Together, only one in four eligible Texas voters got involved in picking the Presidential candidate four years ago. That’s electoral anemia, but in Texas it’s regarded as an outstanding year.
Sadly, it’s going to be worse this year. Even fewer people are expected to vote. The Texas primaries were supposed to happen less than three weeks from now, and Republicans would have had a pretty good chance of voting before their party settled on a presidential nominee. That would also produce a good turnout of voters, but that date has vaporized in the the litigation over redistricting.
It now appears that the primaries will be held on May 29 at the earliest, and possibly even later. Election administrators from across the state told federal judges that any date earlier than May 29 would set them up for failure because of legally required voter registration deadlines, required dates for early voting, required time lines and deadlines for overseas military personnel voting and several other factors.

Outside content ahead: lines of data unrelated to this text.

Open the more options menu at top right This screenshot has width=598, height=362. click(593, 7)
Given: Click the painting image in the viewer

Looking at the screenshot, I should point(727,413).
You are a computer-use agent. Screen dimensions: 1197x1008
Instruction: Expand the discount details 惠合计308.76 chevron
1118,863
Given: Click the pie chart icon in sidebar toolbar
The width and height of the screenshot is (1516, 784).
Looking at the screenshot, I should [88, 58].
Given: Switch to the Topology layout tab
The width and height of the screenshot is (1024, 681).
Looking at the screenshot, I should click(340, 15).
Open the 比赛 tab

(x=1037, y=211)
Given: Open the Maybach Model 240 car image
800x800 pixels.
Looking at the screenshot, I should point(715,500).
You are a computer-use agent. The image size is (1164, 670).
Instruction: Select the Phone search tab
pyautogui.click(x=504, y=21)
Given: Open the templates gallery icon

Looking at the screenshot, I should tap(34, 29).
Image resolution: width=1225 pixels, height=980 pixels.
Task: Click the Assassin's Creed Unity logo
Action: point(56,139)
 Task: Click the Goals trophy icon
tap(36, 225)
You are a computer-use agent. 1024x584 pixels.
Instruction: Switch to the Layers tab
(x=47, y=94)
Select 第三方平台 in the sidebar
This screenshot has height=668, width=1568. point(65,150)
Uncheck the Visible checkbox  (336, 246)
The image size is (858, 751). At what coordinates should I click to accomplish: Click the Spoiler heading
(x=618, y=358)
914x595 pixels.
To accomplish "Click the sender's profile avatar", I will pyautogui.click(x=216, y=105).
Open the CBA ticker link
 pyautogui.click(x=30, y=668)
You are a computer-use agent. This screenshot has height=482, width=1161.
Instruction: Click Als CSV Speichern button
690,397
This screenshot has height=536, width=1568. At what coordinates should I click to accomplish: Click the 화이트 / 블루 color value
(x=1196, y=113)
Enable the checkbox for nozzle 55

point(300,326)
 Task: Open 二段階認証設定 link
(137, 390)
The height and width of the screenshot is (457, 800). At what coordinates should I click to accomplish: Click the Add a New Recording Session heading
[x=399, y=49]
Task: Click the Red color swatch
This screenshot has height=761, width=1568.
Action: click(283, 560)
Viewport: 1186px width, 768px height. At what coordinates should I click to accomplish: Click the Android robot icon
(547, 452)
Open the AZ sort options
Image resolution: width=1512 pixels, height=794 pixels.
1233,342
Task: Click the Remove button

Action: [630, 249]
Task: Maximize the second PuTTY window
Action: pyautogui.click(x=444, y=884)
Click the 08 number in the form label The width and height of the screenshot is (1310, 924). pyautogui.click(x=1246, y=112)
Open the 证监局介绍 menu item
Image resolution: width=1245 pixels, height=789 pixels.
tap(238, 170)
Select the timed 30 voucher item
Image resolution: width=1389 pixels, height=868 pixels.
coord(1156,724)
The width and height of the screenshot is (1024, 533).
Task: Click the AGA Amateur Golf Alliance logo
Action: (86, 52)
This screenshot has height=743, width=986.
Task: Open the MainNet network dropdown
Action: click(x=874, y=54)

The court has all but ruled out a split primary, with the presidential elections in April and everything else, from the United States Senate races down to the county races at the bottom of the ballot, in May or June. That’s expensive, and lawyers say the state can’t pay for it.
A late primary could also suppress turnout. Voting in June — after school is out and summer plans are under way — won’t get people off their couches, especially if the races are boring. If there’s not a good fight on the ballot, civic responsibility is the only motivation to vote. Even a May 29 primary comes with a summer problem: the runoff following that election would fall on July 31.
It’s beginning to look like the primary season will be all but over and the 2012 Republican Presidential candidate will be known before Texas Republicans get a chance to weigh in. At least two, and maybe even three of the four remaining GOP hopefuls will have fallen out by the time Texas gets to vote.
Texas Republicans can thank their stonewalling legislative leaders’ unwillingness to compromise for this state of affairs. But, it does take two to compromise, and Texas Democrats also deserve some of the blame. Leaders of minority groups who challenged the redistricting in court have also refused to make any compromise that would help resolve the dispute.